* _Task goal_:
The complete listing that follows is to be set down again, exactly as it appears.

Source records START

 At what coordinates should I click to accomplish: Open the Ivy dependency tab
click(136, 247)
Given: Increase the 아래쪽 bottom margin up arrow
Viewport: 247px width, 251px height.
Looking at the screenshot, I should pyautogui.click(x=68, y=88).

Source records END

* _Exercise solution_:
 At what coordinates should I click to accomplish: Open the Ivy dependency tab
click(136, 247)
Given: Increase the 아래쪽 bottom margin up arrow
Viewport: 247px width, 251px height.
Looking at the screenshot, I should pyautogui.click(x=68, y=88).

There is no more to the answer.